Elon Musk's AI venture, xAI, exceeded expectations by securing $20 billion in a Series E funding round, valuing the company at more than $200 billion. Nvidia (NVDA) participated as a strategic investor, which makes sense given xAI's massive compute requirements. Among the investors was also a sitting member of Congress, who disclosed investing up to $250,000 in the company.

The Problems Keep Coming

Musk's social media platform X is facing international scrutiny after its Grok AI chatbot allowed users to generate sexually explicit images of women and children. It's exactly the kind of problem that regulators warned about, and it's fueling calls for stricter AI oversight globally.

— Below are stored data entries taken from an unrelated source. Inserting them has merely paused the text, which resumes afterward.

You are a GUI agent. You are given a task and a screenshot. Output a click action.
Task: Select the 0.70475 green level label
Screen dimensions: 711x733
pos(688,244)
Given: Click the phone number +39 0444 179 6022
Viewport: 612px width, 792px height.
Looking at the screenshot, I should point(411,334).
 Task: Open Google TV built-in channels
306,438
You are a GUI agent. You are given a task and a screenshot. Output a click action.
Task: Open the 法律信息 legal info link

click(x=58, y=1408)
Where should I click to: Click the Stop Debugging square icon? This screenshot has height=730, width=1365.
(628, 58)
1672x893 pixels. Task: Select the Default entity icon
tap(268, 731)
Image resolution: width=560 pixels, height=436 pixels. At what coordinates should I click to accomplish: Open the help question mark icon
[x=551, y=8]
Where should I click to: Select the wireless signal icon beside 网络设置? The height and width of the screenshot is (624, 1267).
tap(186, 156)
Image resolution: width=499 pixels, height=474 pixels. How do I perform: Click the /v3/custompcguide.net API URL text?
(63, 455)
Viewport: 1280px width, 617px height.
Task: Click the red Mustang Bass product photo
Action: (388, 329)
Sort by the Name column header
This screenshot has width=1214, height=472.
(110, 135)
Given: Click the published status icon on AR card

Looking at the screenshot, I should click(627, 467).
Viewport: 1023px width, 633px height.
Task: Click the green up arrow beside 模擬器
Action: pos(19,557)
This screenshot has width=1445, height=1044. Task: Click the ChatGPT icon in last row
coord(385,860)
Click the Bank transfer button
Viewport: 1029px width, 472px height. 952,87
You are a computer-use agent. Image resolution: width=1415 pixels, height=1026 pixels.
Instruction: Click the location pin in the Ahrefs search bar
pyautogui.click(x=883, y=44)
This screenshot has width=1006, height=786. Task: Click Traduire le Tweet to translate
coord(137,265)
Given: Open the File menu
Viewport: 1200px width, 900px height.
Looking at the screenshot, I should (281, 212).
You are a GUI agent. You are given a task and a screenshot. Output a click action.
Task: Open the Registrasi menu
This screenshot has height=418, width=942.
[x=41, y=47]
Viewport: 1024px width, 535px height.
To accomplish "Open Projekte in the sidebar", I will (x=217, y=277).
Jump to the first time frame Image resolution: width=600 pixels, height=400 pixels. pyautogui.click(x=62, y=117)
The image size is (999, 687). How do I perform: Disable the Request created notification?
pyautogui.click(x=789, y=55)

OpenAI unveiled ChatGPT Health, a new AI-powered platform designed to help patients and doctors navigate complex medical information. One OpenAI executive said the AI flagged a dangerous drug interaction that doctors missed during her hospital stay, which is either reassuring or terrifying depending on your perspective. The question everyone's asking: is it actually safe?

Industry Positioning

Baidu Inc. (BIDU) is moving closer to taking its AI chip unit public, with its Kunlunxin division hiring banks to prepare for a Hong Kong IPO that could raise up to $2 billion. When Chinese tech giants start spinning off their chip divisions, you know semiconductors are where the value is.

Arm Holdings (ARM) is reorganizing its business to create a new "Physical AI" division, signaling a deeper push into robotics and automotive technology as humanoid robots dominated the spotlight at CES 2026. The computing architecture that powers your smartphone might soon power the robot that delivers your packages.

What It All Means

Step back and look at the big picture, and a few themes emerge. First, the semiconductor industry is absolutely booming, driven by AI demand that shows no signs of slowing down. TSMC's $33.1 billion quarter, Nvidia's Vera Rubin platform hitting full production, Intel exceeding its manufacturing milestones—these aren't coincidences. They're evidence of a fundamental shift in how much computing power the world needs.

Second, governments are getting serious about AI regulation. Britain forcing platforms to block AI-generated sexual images, international scrutiny of Grok, broader questions about AI safety in healthcare—the era of "move fast and break things" is giving way to "move fast but maybe not break quite so many things."

Third, the money keeps flowing into AI infrastructure. xAI raising $20 billion, CoreWeave integrating next-gen Nvidia platforms, Applied Digital crushing earnings—investors are betting that AI infrastructure is where the real value gets created, not just the flashy consumer applications.

And finally, the geopolitical dimension of technology is becoming impossible to ignore. TSMC getting U.S. export licenses, Nvidia navigating chip sales to China, Iran shutting down the internet during protests, Starlink providing free service in Venezuela—technology and politics are increasingly intertwined, and companies are having to navigate that reality.

The AI revolution isn't slowing down. If anything, it's accelerating. But it's also getting more complicated, more regulated, and more expensive. The companies that can navigate that complexity while continuing to innovate are the ones that'll come out ahead. Based on this week's news, the semiconductor companies seem best positioned to capitalize on the trend, but we'll see how it plays out.

One thing's for sure: it won't be boring.